Silver Chips Online

New rule for blood drive

All students must present permission form in order to give blood

By Caroline Gabriel, Online News Editor
November 8, 2012
The Student Government Association (SGA) will hold their annual blood drive on Thursday, Nov. 15, with Inova Blood Donor Services. Unlike last year, every student who wants to donate blood must have the parent consent sheet signed in order to be a donor.

SGA members hope to have as many blood donors as last year, if not more, at this year's blood drive. To ensure that a lot of students participate they have posted posters all around Blair. Callahan Mayer-Marks
SGA members hope to have as many blood donors as last year, if not more, at this year's blood drive. To ensure that a lot of students participate they have posted posters all around Blair.
Students 16 and older can donate blood. While last year, only 16-year-olds needed a signed permission slip, this requirement will apply to all students this year, regardless of their age.

Junior Selam Kubrom, team leader of the Inova blood drive, believes that the new requirement may lower the blood donor turnout. "It is possible that students will either forget or procrastinate and not turn in their forms on time so that will decrease the amount of donations," Kubrom said.

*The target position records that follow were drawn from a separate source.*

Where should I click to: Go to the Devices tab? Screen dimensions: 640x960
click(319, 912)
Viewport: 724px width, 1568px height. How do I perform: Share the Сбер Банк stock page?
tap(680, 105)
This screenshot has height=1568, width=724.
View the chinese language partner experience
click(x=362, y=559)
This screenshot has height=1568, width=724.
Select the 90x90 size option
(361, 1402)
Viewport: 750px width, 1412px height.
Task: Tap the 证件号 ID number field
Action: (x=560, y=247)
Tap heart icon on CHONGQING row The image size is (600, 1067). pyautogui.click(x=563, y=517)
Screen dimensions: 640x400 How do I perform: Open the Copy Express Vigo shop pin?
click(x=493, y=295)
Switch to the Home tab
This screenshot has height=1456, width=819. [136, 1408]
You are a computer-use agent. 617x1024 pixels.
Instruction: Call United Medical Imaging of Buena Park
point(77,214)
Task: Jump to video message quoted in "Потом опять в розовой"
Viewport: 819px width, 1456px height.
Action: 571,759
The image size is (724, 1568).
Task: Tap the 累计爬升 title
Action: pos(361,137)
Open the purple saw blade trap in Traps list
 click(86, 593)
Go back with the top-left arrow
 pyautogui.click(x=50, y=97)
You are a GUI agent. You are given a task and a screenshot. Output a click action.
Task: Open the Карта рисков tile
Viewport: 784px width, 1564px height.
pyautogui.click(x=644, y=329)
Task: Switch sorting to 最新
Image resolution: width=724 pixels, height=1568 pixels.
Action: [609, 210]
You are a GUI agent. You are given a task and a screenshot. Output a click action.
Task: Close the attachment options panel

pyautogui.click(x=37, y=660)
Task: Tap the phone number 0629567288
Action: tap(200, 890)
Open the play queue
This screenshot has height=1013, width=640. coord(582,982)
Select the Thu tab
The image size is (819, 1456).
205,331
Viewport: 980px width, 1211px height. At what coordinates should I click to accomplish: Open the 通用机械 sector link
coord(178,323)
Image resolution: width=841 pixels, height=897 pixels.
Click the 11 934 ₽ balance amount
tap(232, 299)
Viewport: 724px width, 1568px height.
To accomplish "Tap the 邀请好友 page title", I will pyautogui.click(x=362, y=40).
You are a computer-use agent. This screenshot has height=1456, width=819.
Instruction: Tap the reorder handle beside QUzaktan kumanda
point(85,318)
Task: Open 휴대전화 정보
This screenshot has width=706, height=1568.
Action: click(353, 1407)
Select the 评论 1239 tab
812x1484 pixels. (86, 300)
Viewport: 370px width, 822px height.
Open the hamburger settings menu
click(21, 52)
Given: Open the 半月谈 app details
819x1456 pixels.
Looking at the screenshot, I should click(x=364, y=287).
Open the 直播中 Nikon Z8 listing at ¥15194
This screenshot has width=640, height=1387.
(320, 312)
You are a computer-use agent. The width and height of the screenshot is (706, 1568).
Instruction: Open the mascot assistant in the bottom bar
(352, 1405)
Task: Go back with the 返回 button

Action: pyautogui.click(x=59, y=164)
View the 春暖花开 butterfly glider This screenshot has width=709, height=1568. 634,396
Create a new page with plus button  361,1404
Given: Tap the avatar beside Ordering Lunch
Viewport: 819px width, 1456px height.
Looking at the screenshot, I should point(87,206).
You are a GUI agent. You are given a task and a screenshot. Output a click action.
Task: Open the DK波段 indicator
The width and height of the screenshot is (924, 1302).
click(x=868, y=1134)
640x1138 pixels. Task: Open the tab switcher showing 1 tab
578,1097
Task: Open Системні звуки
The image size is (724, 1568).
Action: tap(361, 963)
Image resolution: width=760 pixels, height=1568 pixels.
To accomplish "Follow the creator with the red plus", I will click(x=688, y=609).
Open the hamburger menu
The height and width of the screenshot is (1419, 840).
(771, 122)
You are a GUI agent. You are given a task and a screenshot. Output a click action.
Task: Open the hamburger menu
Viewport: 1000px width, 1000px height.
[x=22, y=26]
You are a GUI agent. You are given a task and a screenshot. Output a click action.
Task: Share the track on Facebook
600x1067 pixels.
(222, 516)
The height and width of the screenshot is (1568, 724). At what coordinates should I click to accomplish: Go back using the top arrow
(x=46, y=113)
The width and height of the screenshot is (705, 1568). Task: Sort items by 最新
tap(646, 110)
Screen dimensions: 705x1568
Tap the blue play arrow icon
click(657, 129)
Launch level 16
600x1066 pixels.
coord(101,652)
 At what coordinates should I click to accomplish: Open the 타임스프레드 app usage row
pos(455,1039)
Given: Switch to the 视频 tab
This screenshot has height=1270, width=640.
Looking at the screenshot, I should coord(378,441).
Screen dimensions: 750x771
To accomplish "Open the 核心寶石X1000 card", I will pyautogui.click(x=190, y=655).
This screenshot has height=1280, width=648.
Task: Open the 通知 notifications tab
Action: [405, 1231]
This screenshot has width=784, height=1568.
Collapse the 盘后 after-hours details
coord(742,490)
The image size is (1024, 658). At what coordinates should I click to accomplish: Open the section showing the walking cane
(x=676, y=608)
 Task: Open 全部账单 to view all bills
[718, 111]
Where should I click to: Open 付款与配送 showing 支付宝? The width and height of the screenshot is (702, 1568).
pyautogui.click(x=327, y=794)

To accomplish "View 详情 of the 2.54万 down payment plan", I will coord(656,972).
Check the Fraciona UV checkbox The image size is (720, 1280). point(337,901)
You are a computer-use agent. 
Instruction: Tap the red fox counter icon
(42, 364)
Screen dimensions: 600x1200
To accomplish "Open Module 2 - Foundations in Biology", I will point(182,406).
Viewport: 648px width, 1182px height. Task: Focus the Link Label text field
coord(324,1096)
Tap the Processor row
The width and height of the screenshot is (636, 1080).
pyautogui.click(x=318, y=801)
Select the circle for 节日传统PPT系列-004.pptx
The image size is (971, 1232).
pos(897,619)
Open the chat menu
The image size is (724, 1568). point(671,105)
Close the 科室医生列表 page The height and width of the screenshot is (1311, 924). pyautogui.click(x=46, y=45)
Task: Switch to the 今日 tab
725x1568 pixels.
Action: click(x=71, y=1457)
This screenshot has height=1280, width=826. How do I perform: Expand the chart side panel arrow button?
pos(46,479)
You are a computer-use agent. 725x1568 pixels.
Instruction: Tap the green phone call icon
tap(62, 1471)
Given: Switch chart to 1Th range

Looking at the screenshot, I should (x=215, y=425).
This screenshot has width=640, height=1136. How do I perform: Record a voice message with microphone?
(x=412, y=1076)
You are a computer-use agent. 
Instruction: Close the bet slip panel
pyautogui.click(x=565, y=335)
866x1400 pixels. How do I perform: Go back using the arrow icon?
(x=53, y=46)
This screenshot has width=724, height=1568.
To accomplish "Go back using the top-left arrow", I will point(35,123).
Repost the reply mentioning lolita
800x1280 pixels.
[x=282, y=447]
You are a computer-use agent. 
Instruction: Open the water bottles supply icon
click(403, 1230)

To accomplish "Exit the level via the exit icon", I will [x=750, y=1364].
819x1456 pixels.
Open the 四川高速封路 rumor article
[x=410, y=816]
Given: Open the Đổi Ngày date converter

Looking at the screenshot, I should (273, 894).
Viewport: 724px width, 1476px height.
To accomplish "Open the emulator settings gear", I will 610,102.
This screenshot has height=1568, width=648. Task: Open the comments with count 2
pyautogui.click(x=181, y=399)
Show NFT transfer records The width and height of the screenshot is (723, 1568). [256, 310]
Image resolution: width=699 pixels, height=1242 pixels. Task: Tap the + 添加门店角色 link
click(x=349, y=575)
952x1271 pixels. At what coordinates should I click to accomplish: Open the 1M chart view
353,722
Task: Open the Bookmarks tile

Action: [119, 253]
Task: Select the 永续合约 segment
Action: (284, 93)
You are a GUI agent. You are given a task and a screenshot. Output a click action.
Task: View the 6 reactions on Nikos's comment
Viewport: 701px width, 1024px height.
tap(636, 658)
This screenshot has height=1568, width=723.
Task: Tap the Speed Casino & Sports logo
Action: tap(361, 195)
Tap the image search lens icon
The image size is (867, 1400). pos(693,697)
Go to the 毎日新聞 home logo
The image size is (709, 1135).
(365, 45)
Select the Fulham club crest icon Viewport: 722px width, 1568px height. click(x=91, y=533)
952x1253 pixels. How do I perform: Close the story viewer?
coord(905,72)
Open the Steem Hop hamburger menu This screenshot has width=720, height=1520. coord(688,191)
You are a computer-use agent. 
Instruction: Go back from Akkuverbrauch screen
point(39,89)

Junior Susannah Merrill, who donated blood last year, disagreed and felt that this new rule will not change the amount of students who donate blood. "I think that the new rule won't really affect the amount of people who sign up because it's really not that big of a deal. I was 16 last year, so I had to get my parents' signature in order to give blood," Merill said.

Merrill feels that the addition of this new rule was beneficial because parents should have a say in what their kids do. "I think it's a good idea because there might be some kids who will hide it from their parents for whatever reason, and it may conflict with their parents' values and beliefs. If parents prefer for their kids to not give blood, it must be for a good reason and their kids should respect that," Merrill said.

Kubrom, along with other SGA members, are confident that the numerous reminders around school will prompt students to get their forms signed. "We are hoping that with the constant reminders on InfoFlow and the posters around the school will help stop the decrease [in blood donor turnout]," Kubrom said.

The blood drive is not limited to just students. Teachers can donate blood as well, but there are just fewer requirements for them. "Teachers can donate. They can just walk in without an appointment," Kubrom said.

The parental consent forms can be found on the SGA door, or at their table during either lunch. Callahan Mayer-Marks
The parental consent forms can be found on the SGA door, or at their table during either lunch.
Merrill plans to donate blood at this year's blood drive again. She likes the idea of giving blood because she wants to help out the community, she just has does not have any money to donate to organizations. "I will give blood again this year just because it felt pretty good to help out in some way. I can't give money to a lot of organizations, because I really don't have any, so it feels good to be able to contribute," Merrill said.

SGA members hope to have a greater turnout of blood donors this year than last year. "We are hoping that we can get even more donations this year than we did last year," Kubrom said.

SGA members say they do not know what sparked the rule change. "To my knowledge nothing happened at last year's blood drive [that was a catalyst for the new rule.] The organizers at Inova might have noticed something that happened at another school that prompted the change," she said.

Students willing to donate blood can find the permission slip here and on the door of the SGA office. They can then turn signed forms into any SGA member or on the table that is set up during both lunch periods on Blair Blvd.